A common means of analysing soil strength and conditions is using standard penetration testing (SPT), a widely used geotechnical test used to estimate soil. This soil exploration tool uses an SPT hammer to drive a drill string with a split-barrel sampler attached at the bottom of the string. 


The split-barrel sampler recovers soil samples and the bottom of the borehole after it has been advanced to the required sampling depth. Using this test provides clarity to the engineers and is essential to understanding foundation conditions.

SPT hammer efficiencies vary, which influences the resulting N-values. For this reason, many authorities, including the Federal Highway Administration, in the US, require SPT hammer calibration. In addition, period calibration is required by many US Departments of Transportation.
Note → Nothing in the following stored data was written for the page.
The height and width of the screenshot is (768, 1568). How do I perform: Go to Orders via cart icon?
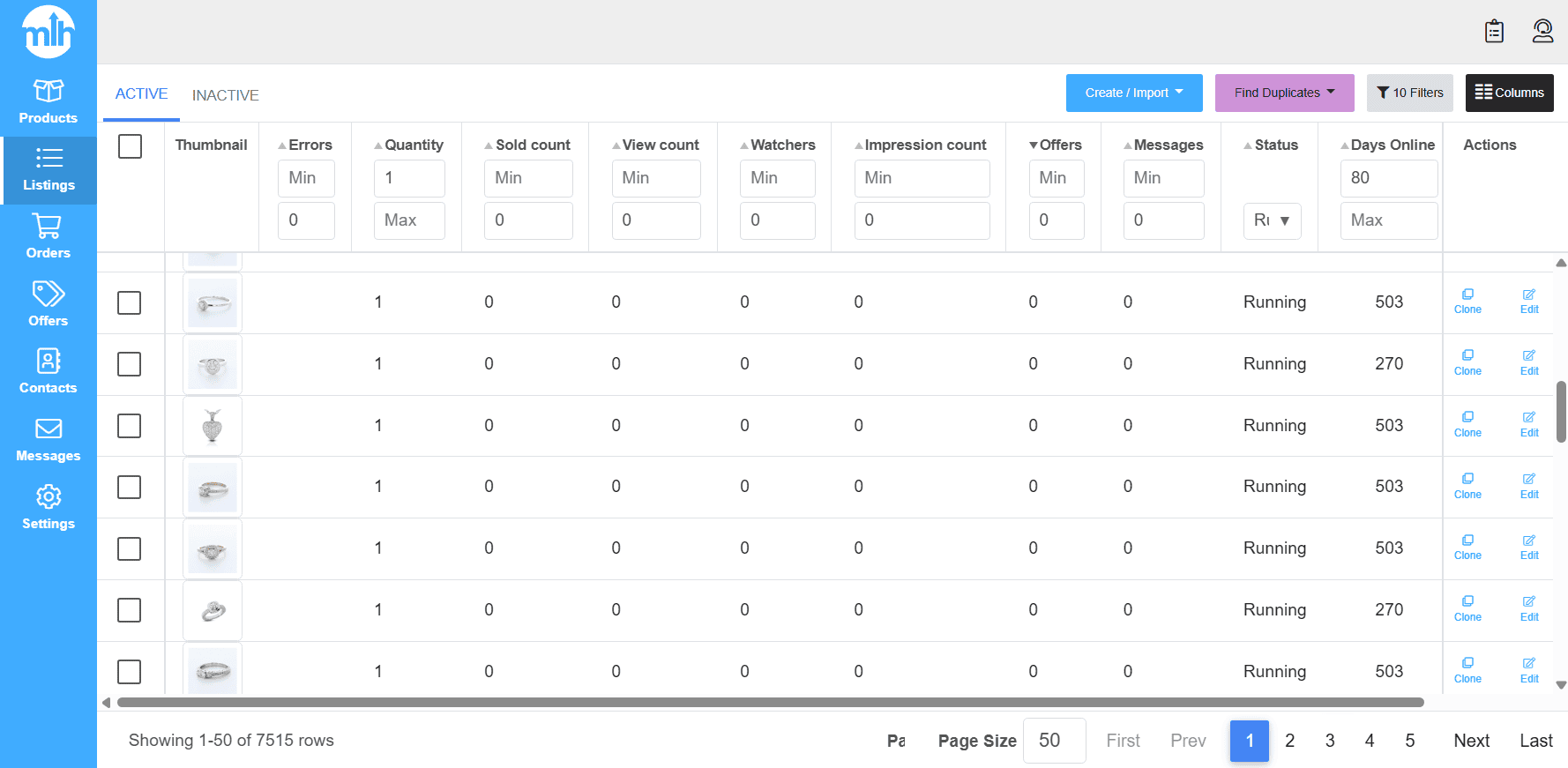49,236
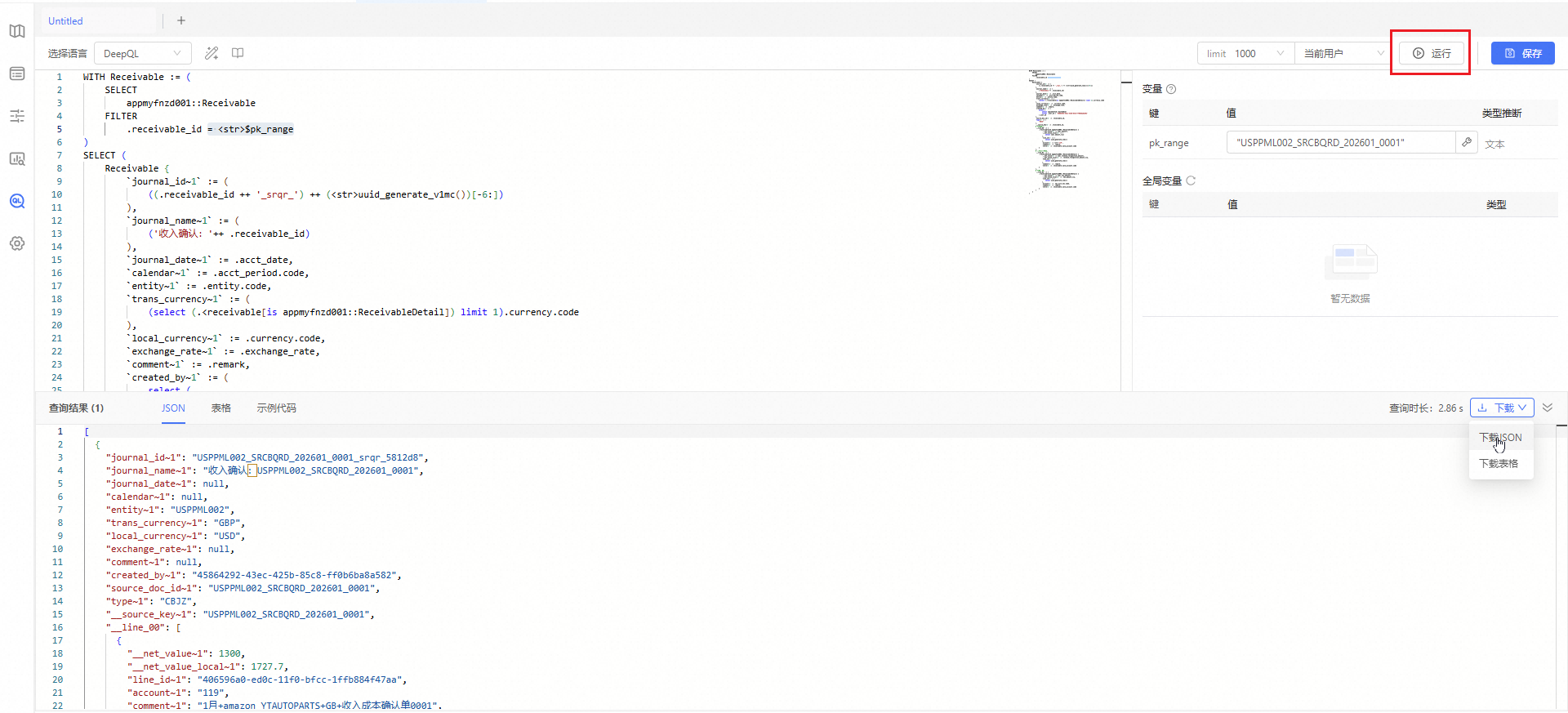The height and width of the screenshot is (713, 1568).
Task: Select the QL query sidebar icon
Action: [17, 201]

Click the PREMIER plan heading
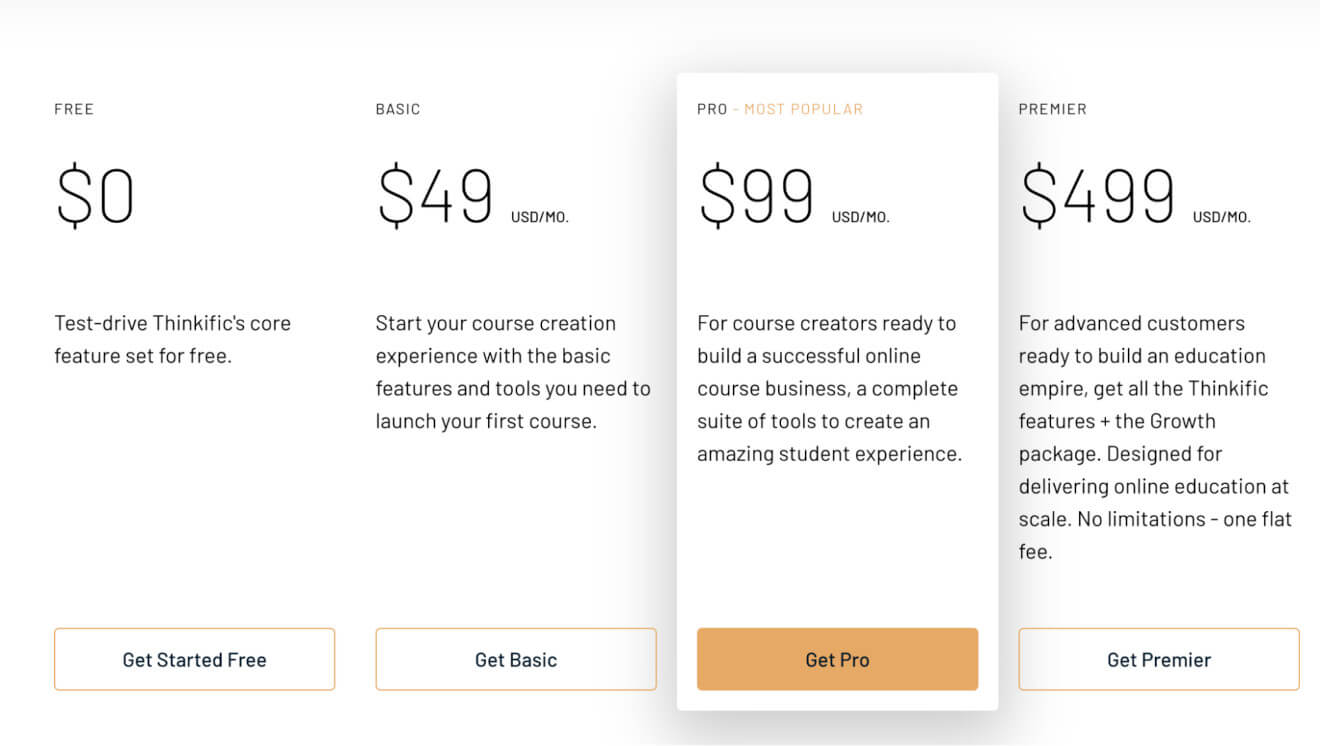click(x=1052, y=109)
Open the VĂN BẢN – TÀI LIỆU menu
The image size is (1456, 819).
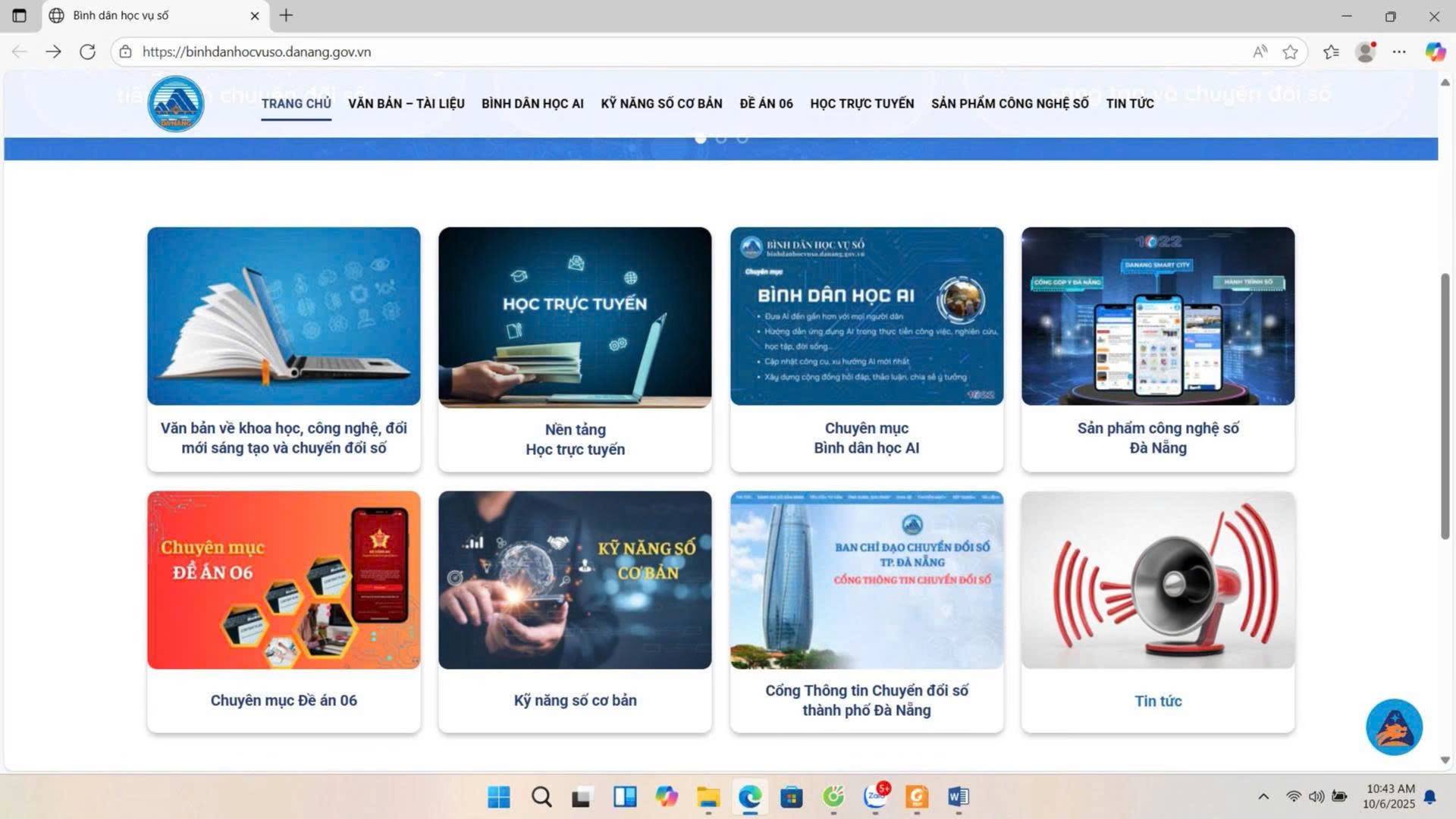406,104
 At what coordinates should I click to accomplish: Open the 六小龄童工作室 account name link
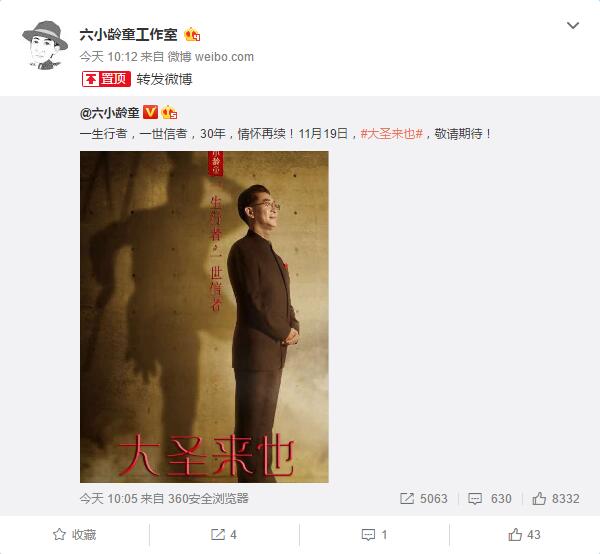129,35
ASTM D1586 recommends that a measured N-value be normalised to 60 per cent drill rod energy, N₆₀ by multiplying it by the ratio between the measured energy transferred to the rod and 60 per cent of the theoretical potential energy. This compensates for the variability in efficiency, and therefore, improves the reliability of soil strength estimates used in geotechnical designs.

To perform the SPT calibration, GRL Engineers attach an SPT rod, instrumented with strain gauges and accelerometers, to the SPT drill string rod. As the drill string is driven into the ground, the strain gauges and accelerometers obtain force and velocity signals with each hammer blow. The signals are transmitted to a pile-driving analyser that displays the force, velocity and energy transmitted to the drill string, calculates and displays the maximum transferred energy value, and stores the complete time record of force and velocity for all SPT hammer blows.

GRL Engineers typically acquire several SPT energy measurements per hammer at a given test location, in accordance with ASTM.

With this testing, GRL Engineers can provide a quantitative calibration report presenting transferred energies, energy transferred ratios and the SPT N₆₀ value for each sample interval tested.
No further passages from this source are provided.